A l’origine rassemblées dans une mouvement pro-européen, ces manifestants ont changé d’état d’esprit, en trois mois. L’Union européenne est devenue le cadet de leurs soucis. Aujourd’hui, c’est la tête de Ianoukovitch qu’ils veulent. "Ce n'était pas le cas avant, mais avec le sang dans les rues de Kiev, c'est devenu notre obstination", raconte l’étudiant ukrainien. Leur engagement est celui d’une "révolution démocratique, peut-être une révolution d'un nouveau type."
Parmi les opposants, on trouve une partie de volontaires, qui assurent la vie quotidienne de la place Maïdan : des infirmiers, des médecins, mais aussi des avocats et des juristes ou encore des intendants, chargés de nourrir les troupes dans le bâtiment de la mairie.
Les radicaux, au front. En première ligne des barricades, les plus téméraires font souvent parti de la frange radicale de l’opposition à Ianoukovitch. Parmi eux, des manifestants déterminés, mais aussi des nationalistes et des têtes-brûlées. Dans ce sous-groupe également hétérogène, l’extrême-droite de Pravyi Sektor tient le haut du pavé. Ces radicaux ont commencé à se faire connaître au mois de janvier et organisent la défense armée de la place Maïdan. Les bâtons et cocktails molotov ont parfois laissé place aux gâchettes. Leur chef Dmytro Yarosh se ventait d’avoir bientôt des armes, dans la Presse, le site d’informations canadien. Mais "Praviy Sektor est une organisation parapluie, elle compte plusieurs électrons libres", précise Sophie Lambroschini, historienne installée à Kiev.
Pravyi Sektor et son cousin plus pacifiste Spilna Sprava rejettent l’influence de la Russie aussi bien que la main tendue européenne. Leur credo : la défense de la patrie.

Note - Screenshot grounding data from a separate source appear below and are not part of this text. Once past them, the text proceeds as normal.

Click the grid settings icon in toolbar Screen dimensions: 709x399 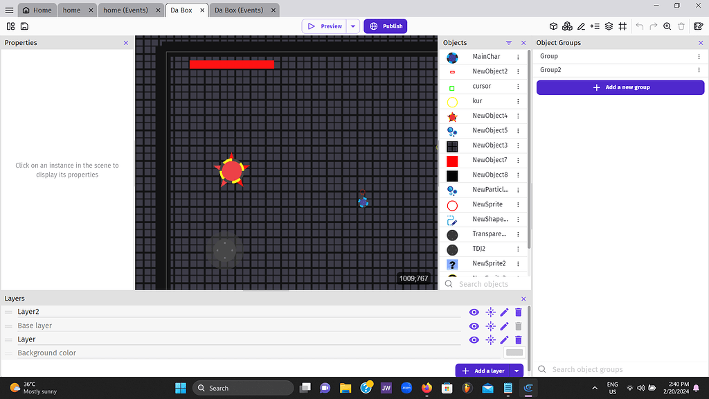pyautogui.click(x=622, y=26)
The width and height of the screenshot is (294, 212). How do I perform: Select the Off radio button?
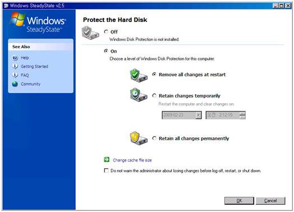pyautogui.click(x=106, y=31)
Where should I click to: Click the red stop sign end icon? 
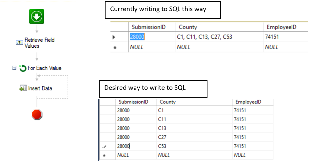pyautogui.click(x=37, y=114)
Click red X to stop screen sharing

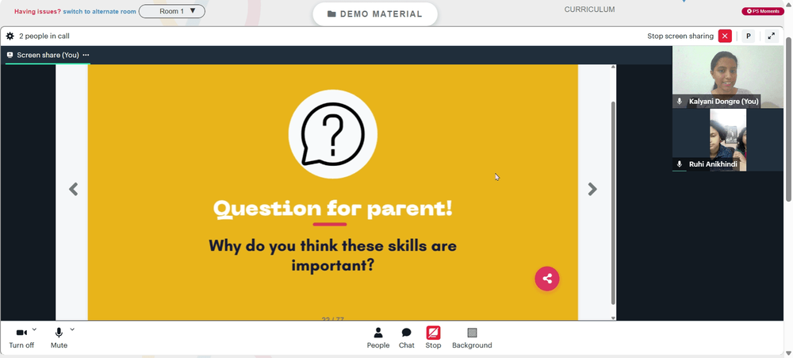(x=725, y=36)
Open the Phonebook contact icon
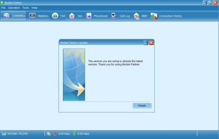219x139 pixels. point(89,16)
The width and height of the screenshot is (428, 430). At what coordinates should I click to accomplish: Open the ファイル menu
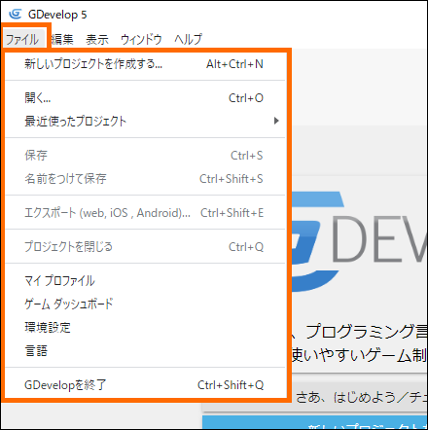coord(22,39)
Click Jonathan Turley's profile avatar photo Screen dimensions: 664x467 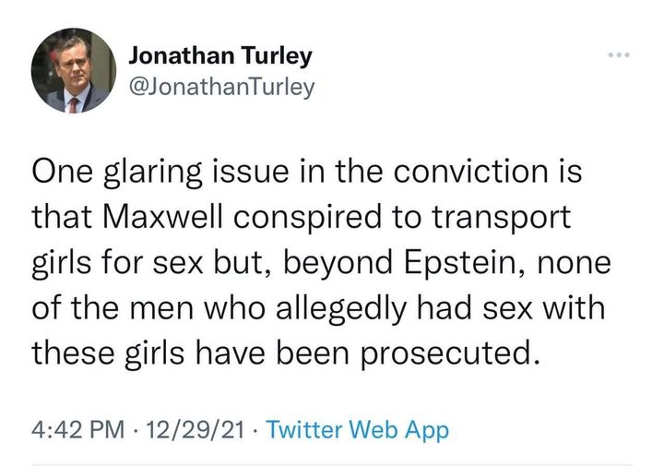73,70
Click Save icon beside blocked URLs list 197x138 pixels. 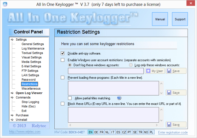coord(169,125)
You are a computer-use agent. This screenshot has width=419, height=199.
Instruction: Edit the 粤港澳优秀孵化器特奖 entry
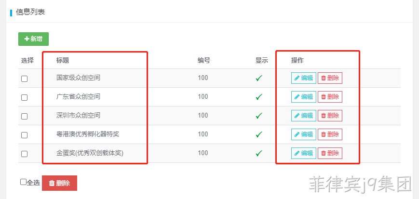click(304, 134)
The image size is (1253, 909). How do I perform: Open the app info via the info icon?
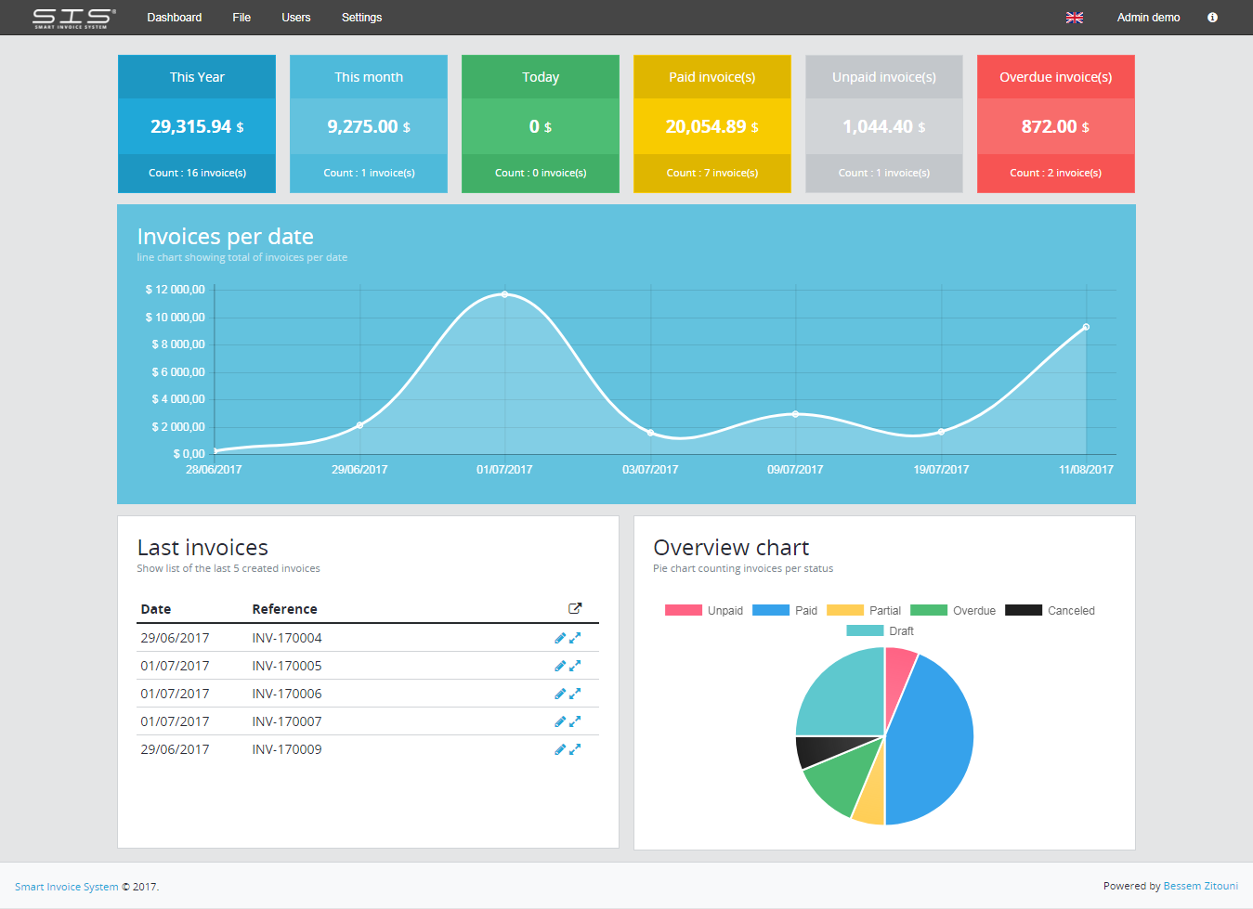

L’opposition politique, en arrière-plan. Quel rôle joue alors cette opposition politique, consultée pendant les négociations entre le pouvoir ukrainien et les Européens ? "L'opposition n'est pas au coeur de la manifestation, mais plutôt entre le pouvoir et les manifestants", explique Alexandra Goujon, maître de conférences à l’université de Bourgogne et politologue spécialiste de l’Ukraine. Vitali Klitschko, l’ancien boxeur reconverti en homme politique, représente Oudar, une de ses trois franges. A ses côtés, Arseni Iatseniouk représente le parti de l’opposante emprisonnée Ioulia Timochenko. Enfin, les nationalistes engagés en politique se regroupent autour d’Oleg Tiagnibok, du parti Svoboda. Ces derniers avaient été écartés des négociations politiques avec Viktor Ianoukovitch au mois de janvier.
Intégrés au processus de négociations internationales, ils ne représentent pas les manifestations de Maïdan dans leur ensemble. "S'ils [cherchaient des positions de pouvoir], ils seraient considérés comme des traîtres par les manifestants et n'auraient aucune chance aux prochaines élections", estime Alexandra Goujon.